### WHAT NEEDS TO BE DONE
Lay out the material between the lines holding "You are a GUI" and "pyautogui.click(x=548, y=226)", inclusive, as a Markdown table. Use the columns Row and Text, give each line its own numbered row, and leave out blank lines.

### RECORDS SHOWN

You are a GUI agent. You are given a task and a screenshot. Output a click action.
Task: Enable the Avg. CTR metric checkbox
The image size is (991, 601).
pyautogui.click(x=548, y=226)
...
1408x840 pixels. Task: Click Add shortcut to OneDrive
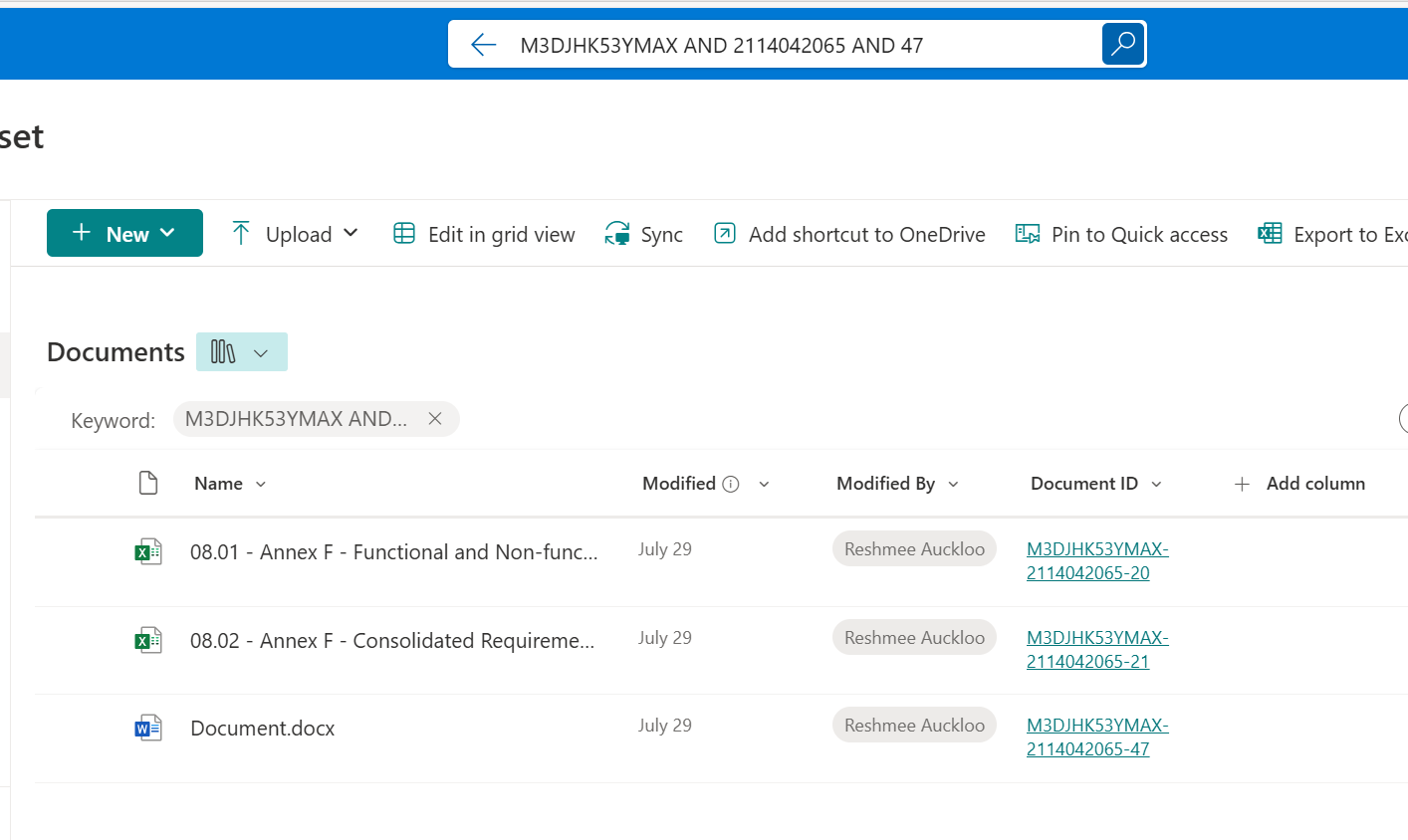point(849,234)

### SOLUTION TO THE EXERCISE
| Row | Text |
|---|---|
| 1 | You are a GUI agent. You are given a task and a screenshot. Output a click action. |
| 2 | Task: Enable the Avg. CTR metric checkbox |
| 3 | The image size is (991, 601). |
| 4 | pyautogui.click(x=548, y=226) |